See Jung Ryu and Florian Schroff created an algorithm using existing facial recognition technology that detects individuals lurking behind you within two milliseconds. Within 47 milliseconds, the AI can discern a face. The pair plan to show off the technology next week at the Neural Information Processing Systems Conference in Long Beach, California, and have released an accompanying demo video.
A brief description of the panel discussion - entitled Electronic Screen Protector with Efficient and Robust Mobile Vision - explains the tech:
Face authentication, in the context of privacy for phones, has been explored for some time. However, face recognition alone is not enough when you want to have private online conversations or watch a confidential video in a crowded space where there are many other people present. Each of them may or may not be looking at your private content displayed on your device, e.g. a smart phone. Because of the quick, robust, and accurate gaze detection mobile model we can now easily identify the face identity and gaze simultaneously in real time.
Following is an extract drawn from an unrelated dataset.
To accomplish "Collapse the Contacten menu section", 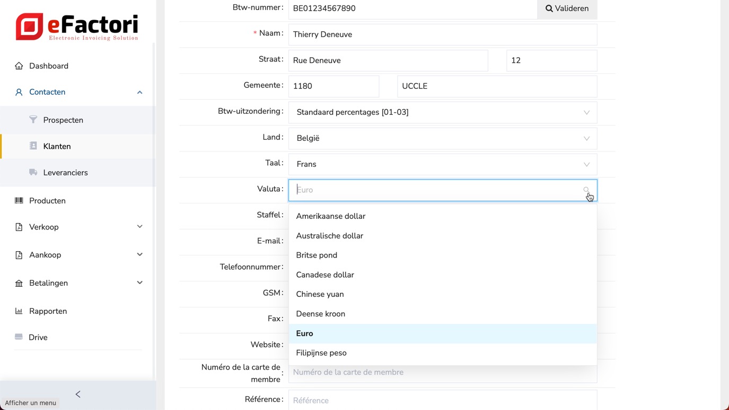I will tap(139, 92).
Hence, the application, an electronic screen protector, can enable its enrolled users to continue reading private and confidential contents on your mobile device, while protecting their privacy from onlookers in a crowded space such as the subway or an elevator.
According to ZDNet, the technology includes a facial-recognition neural network called FaceNet, created in 2015 by Schroff and others. It also uses a gaze-estimation neural network called GazeNet.
While the technology seems to be further along that an early development stage, there is no indication when, or if, Google plans on implementing the "electronic screen protector" in its Pixel device anytime soon, or licensing it out to other vendors.